Raised Garden Beds: A Green Solution to Blighted Properties

Whether rural, urban, or suburban, abandoned properties are blight to communities. One way to turn these eyesores into a community asset is by transforming these areas into community gardens. Abandoned tennis courts, empty residential lots, abandoned gravel parking areas are ideal candidates to rekindle as community gardens.

Not all properties will allow for full cultivation of the soil necessary for a traditional garden. Perhaps the property owners did not give consent for excavation or removal of items or perhaps it is just too expensive for the community volunteers to clean potentially contaminated soil or remove concrete pads.
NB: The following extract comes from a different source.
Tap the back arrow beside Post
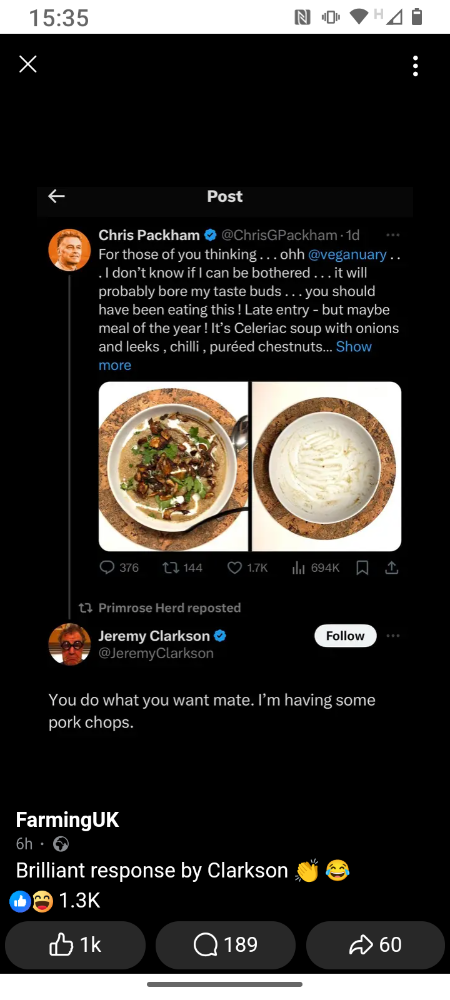This screenshot has width=450, height=1000. coord(57,196)
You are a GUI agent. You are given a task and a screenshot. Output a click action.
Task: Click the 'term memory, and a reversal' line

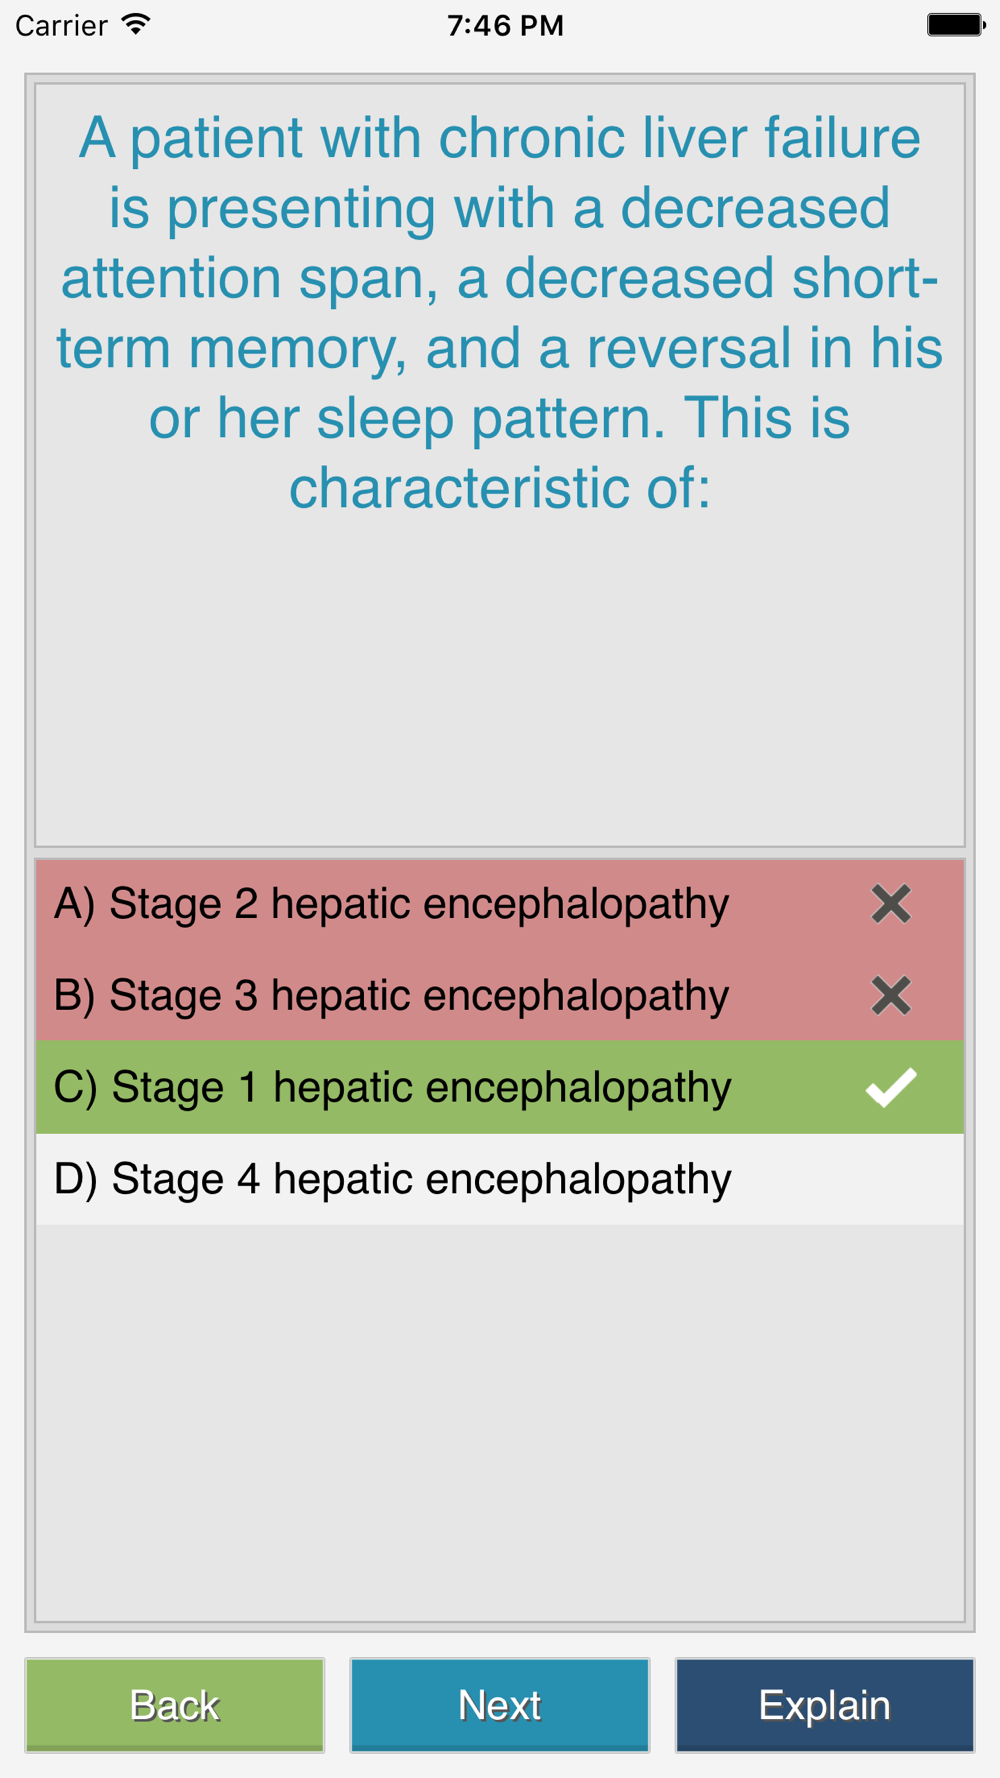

An economic and sustainable solution to these problems is to use raised beds.

Raised garden beds

Raised garden beds can be built with boards, stones, concrete block, bricks, or other material that will build up the garden bed higher than the surrounding ground. Bales of straw can even be used to build raised garden beds but straw or other organic material is not recommended for this purpose as it can only be used for one season and will decompose leaving the soil without containment.

Raised beds should be a minimum of 6 inches deep which will properly house an herb garden. Deeper beds are needed for root vegetables and berry patches, at least 24 inches deep is recommended for these plants. Other vegetables, such as tomatoes, squash, or leafy greens can be grown in raised beds measuring 12 inches deep.

The advantages of using raised garden beds are many:

  • Allow for clean garden soil to be used to grow food in areas where contaminated soil may be a problem.
  • Allow for proper drainage so plants will not be waterlogged.
  • For a longer growing season because the raised beds will warm earlier than the ground soil.
  • The beds will keep certain plants such as horseradish and mint contained so that they do not take overtake the rest of the garden.
  • The raised beds can be removed if the property is ever to be used for another purpose.
  • Raised beds spaced adequately allow accessibility for those in wheelchairs
  • Once constructed, raised garden beds require very little maintenance.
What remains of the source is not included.